Hacker News new | ask | show | jobs
by axefrog 4515 days ago
What limitations should one be aware of that would make ElasticSearch not a viable candidate where something like MongoDB would be a better fit?
7 comments

When running a search, ES by default will not show items that have been indexed in the last 1 second. Directly getting an item by its ID doesn't have that limit though, and you can optionally set a search to force a re-index and show all items.

Other than that (which is just performance tuning, really), ES matches mongodb feature for feature, and obviously has a lot of extra power from its search heritage such as facets and percolate.

So I can't actually think of any limitations, and it's why I said ES makes a better MongoDB than MongoDB.

On ElasticSearch you have to update the whole document, no commands to manipulate them. You don't have commands like: $set, $addToSet, $pop, etc..

You need to have a good understanding of how tokenizers and analyzers work to be able to create good results for your data. I have difficulties matching documents with the exact title being searched for. On MongoDB that just works, on ElasticSearch you need to configure it.

ElasticSearch has some advantages and MongoDB others. I think they are great together. One for storage and the other for searching.

Regarding updates, you can use the Update API for partial updates, and include a script to do things like "counter += 1" or "add value to existing array".

Internally it is still reindexing the entire document, but from your application's perspective, the Update API is a lot friendlier.

http://www.elasticsearch.org/guide/en/elasticsearch/referenc...

Thanks for pointing that out, it will be really useful!
>You need to have a good understanding of how tokenizers and analyzers work to be able to create good results for your data.

This is really important. Creating a proper searching experience with auto-complete which works "just like you want" can be a very painful experience with ES, specially if you are new to ES. It bite me some time ago when I was trying to achieve just that.

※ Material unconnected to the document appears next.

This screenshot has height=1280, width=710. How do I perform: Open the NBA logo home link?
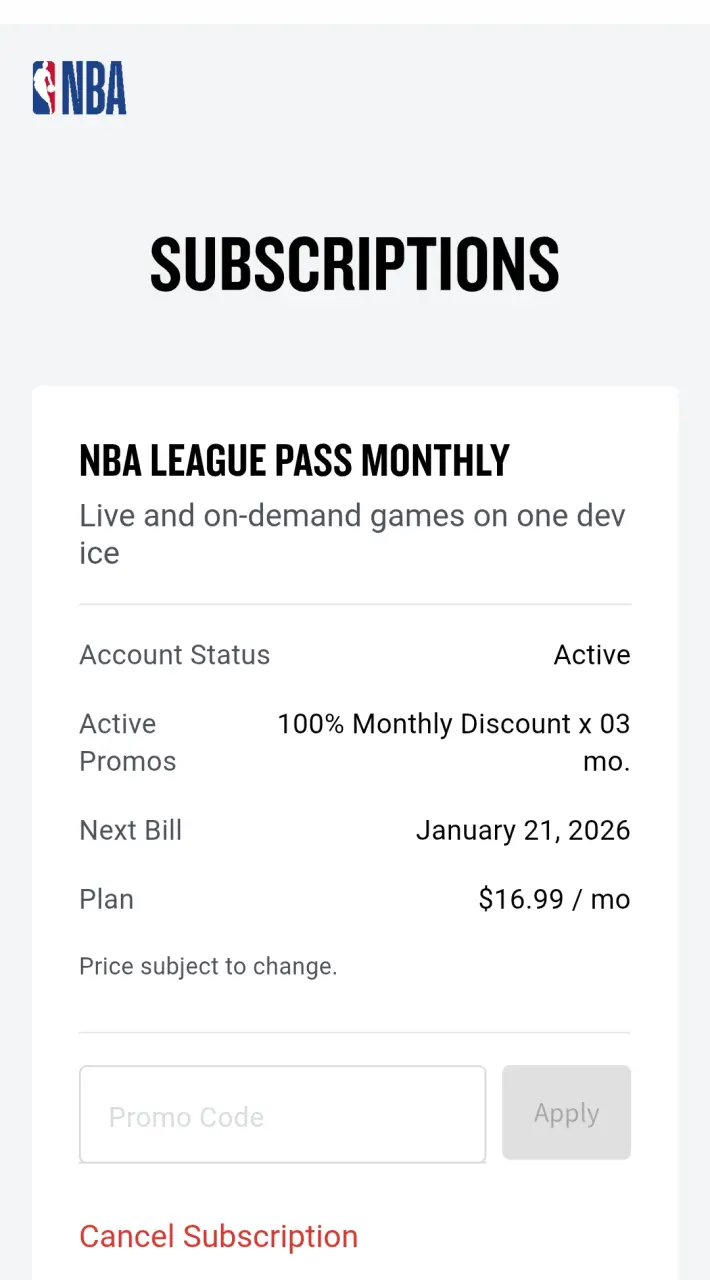79,88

Care to elaborate? What were the steps you had to go through?
If for storage of data, I'd use and only use a RDBMS like Postgres. Not Mongo.
I can't comment much on MongoDB, but I've written a bit things to keep in mind when considering Elasticsearch as a NoSQL store here: https://www.found.no/foundation/elasticsearch-as-nosql/
An interesting read, but I'd disagree with your contention that NoSQL isn't about ACID. When NoSQL databases started coming out, it was really about which CAP guarantee a database chooses to compromise. Traditional SQL databases are either partition-intolerant or become unavailable (for writes) in the event of a partition. NoSQL databases compromise on consistency. If a database is claiming to be NoSQL and have ACID transactions, they've either disproven CAP or aren't part of the new group of distributed, partition-tolerant databases that people have been calling NoSQL. It's been said for a while that NoSQL is a terrible name for that group of technologies and now that we're getting databases with a non-SQL interface but also having consistency guarantees, the name is starting to cause even more confusion.

Side note: Happy Found customer here...you guys have made it much easier to run our ES index!

Thanks for the feedback!

The point of that section is exactly that "NoSQL" (or to make things even more confusing "NOSQL" (Not only) doesn't have a very specific meaning. Some think it rules out ACID, other's don't. Thus, you'll need to know what you need.

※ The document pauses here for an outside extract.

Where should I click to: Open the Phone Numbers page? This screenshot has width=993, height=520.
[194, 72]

And database marketing tend to not be very good at pointing out what they're not good at, or actually deliver what they promise. See also: http://aphyr.com/tags/jepsen

I'm not sure you have this right. CAP says nothing about ACID - it only mentions consistency.

NoSQL was in large part about precisely what the name implies - giving up relational (SQL) data in exchange for better performance and the ability to have a distibuted store. Yes, part of this is also about being willing to trade off consistency for availability. But Elasticsearch is an example of a NoSQL store which does focus on consistency (in this case at the expense of availability and, to some extent, partition tolerance).

I'm not sure if ElasticSearch does anything like this, but I make use of MongoDB's GeoJSON queries, namely the $geoIntersects operator.

http://docs.mongodb.org/manual/applications/geospatial-index...

In addition to the various geo filters/queries, there are also two aggregations for geo related stuff:

Geohash Grid: http://www.elasticsearch.org/guide/en/elasticsearch/referenc...

Geodistance: http://www.elasticsearch.org/guide/en/elasticsearch/referenc...

Might not matter, but they do not follow the geojson spec for spatial storage.
Sure, ES supports lat/lon as properties, strings, geohash and geojson:

http://www.elasticsearch.org/guide/en/elasticsearch/referenc...

I could be totally wrong, but the docs you linked to do not actually conform to the geojson spec. It is geographic and it is json, but not valid geojson. The part where it says:

> Format in [lon, lat], note, the order of lon/lat here in order to conform with GeoJSON.

.. the data example below is not actually geojson. See the spec:

http://geojson.org/geojson-spec.html

I think the documentation is not clear here. ElasticSearch has an internal GeoPoint type, which can be read from any kind of JSON document. One of the possible notations is the GeoJSON coordinate notation.

Elasticsearch can map any kind of JSON, so you can, without problems, write a mapping for proper GeoJSON points. (map "type" as unanalyzed string, map "coordinate" as GeoPoint). Arrays of values are generally supported in ES.

The biggest problem is that Elasticsearch probably does not provide all kinds of queries you'd like if you are working with complex shapes. Basically, only distance and simple location queries with polygons are supported.

When I played around it, could not figure out a way to get the exact count of events in the datastore when the data was distributed in replicas. In fact, there was ticket open for this, not able to fish it out now.
presharding

You create a number of shards for each index(database) that you can't later expand.

Is this still a limitation? I haven't run into any use cases where this has been a problem yet. Since the default shards are 10 and 2 replicas, does that not mean each index should be able to scale up to 20 servers? I'd think that if your data grew enough that 1/10th does not fit on a server, you could do a one time maintenance and rebuild all your servers.

I have my doubts mongodb would scale up that well to 20+ servers without some maintenance as well. So I'm not sure how that's really a limitation anyone should use for choosing mongodb or ES. If you're expecting that kind of data, just make a large number of shards in your index creation as it will work fine on fewer servers too?

you can grow a little larger than that by using some nodes only for aggregating/handling queries(holding no data/shards)

larger number of shards=slower searching (unless you distribute the shards to multiple nodes)

What I've done, and I'm not totally sure if it's a best practice is I've over-allocated the # of shards. So if I think I need 5 shards, I create 50 or 100 shards instead. Then I'll have some app logic to determine the shard a document should go to. Initially all docs will go to shard 0. Then when that's full (around 15 GB of size, depends on your RAM), then I set all docs to go to shard 1. Of course, you'll need to be careful as you dun want duplicate documents in different shards.

The benefit of this is the as your app scales, you'll search only the shards needed. So if you have just 1 shard w/ data, u can tell ElasticSearch to just search in that 1 shard.

So, what happens when you fill up the last shard?
look: routing_field
also changing indexed-fields on the go